Homeowners Insurance vs. Renter’s Insurance

Both homeowners and renter’s insurance require regular payments, usually either monthly or as one lump-sum annual payment, and a policy must be in good standing in order to pay out on a claim. Both also require the payment of a deductible for claims, unless otherwise specified in the policy.

Key Takeaways

  • Homeowners insurance covers the actual building you live in (and associated structures such as garages).
  • With renter’s insurance, the landlord will be expected to have coverage on the building, while your insurance will cover your personal property.
  • When taking out a mortgage, most lenders will require you to take out homeowners insurance.
  • Renter’s insurance is taken out by tenants to cover personal property and liability owned by the tenant and not the responsibility of the landlord.

Homeowners Insurance

A homeowners insurance policy is taken out by the owner of the home. The amount of insurance generally covers both the cost to replace the home in the event of a total loss and the personal property in it, such as furniture, appliances, clothing, jewelry, and dishes. If a home costs $200,000 to rebuild and the items inside the home cost $150,000 to replace, a homeowner who wanted to cover everything would need to insure the property for at least $350,000.

Renter’s Insurance

Renter’s insurance is for occupants who do not own the property but want to protect their personal belongings that are in the home or on the property. It is important for renters to note that the property owner’s insurance policy does not cover them and their items in the event that they are damaged or destroyed. Renter’s insurance policies will reimburse a renter for the replacement cost of property that is lost or damaged while on the property. It can also extend to means of transportation, covering items stolen from your car or a bike stolen while you were at work.

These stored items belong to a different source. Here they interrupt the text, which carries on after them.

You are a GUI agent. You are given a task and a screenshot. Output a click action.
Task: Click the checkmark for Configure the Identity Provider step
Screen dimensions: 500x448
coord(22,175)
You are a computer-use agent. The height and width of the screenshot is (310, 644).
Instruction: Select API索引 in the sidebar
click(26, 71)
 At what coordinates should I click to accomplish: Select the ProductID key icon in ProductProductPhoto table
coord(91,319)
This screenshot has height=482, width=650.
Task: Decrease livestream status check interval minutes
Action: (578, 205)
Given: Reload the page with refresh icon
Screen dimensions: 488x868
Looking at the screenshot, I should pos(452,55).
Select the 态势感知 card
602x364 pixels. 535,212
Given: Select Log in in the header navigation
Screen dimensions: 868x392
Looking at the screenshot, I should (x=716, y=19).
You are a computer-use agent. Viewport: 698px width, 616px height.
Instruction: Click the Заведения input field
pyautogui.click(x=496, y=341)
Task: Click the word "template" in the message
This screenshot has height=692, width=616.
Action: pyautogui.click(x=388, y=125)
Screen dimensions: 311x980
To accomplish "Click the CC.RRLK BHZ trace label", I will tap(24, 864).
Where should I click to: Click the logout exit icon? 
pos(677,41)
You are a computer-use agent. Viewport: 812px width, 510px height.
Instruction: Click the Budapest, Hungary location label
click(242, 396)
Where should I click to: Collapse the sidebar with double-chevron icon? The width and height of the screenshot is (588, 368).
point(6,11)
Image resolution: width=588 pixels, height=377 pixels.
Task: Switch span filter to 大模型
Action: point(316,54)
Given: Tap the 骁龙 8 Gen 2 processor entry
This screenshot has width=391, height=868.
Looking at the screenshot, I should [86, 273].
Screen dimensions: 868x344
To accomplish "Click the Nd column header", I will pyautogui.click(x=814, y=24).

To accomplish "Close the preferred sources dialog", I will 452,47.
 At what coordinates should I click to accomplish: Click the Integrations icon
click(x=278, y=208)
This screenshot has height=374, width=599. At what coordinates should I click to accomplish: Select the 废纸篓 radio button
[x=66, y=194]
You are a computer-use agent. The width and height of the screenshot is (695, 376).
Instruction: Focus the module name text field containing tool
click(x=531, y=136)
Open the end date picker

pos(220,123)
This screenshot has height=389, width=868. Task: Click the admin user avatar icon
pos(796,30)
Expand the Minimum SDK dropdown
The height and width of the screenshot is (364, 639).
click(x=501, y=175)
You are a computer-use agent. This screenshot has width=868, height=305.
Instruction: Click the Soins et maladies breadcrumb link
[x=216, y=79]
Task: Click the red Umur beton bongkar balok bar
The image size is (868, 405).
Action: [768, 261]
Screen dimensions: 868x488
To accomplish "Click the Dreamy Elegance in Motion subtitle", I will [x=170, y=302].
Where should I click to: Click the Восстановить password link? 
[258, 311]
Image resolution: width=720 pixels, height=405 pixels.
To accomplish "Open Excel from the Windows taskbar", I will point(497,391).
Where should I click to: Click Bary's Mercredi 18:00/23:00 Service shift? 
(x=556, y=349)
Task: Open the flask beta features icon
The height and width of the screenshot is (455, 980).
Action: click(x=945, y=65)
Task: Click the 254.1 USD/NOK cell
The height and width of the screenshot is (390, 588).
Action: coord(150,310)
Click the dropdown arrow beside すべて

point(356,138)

Renters should never assume that a landlord’s insurance will cover anything they own in their rental or on their rental property.

The Bottom Line

A property owner is not obligated to insure their property unless there are special circumstances, but a homeowner who has a mortgage is usually required to take out an insurance policy. Landlords often stipulate that tenants obtain their own renter’s insurance in the lease agreement. As you are insuring a more substantial asset with homeowners insurance, the cost will likely be higher than for rental insurance. Most homeowners and renter’s insurance policies also have liability coverage associated with them.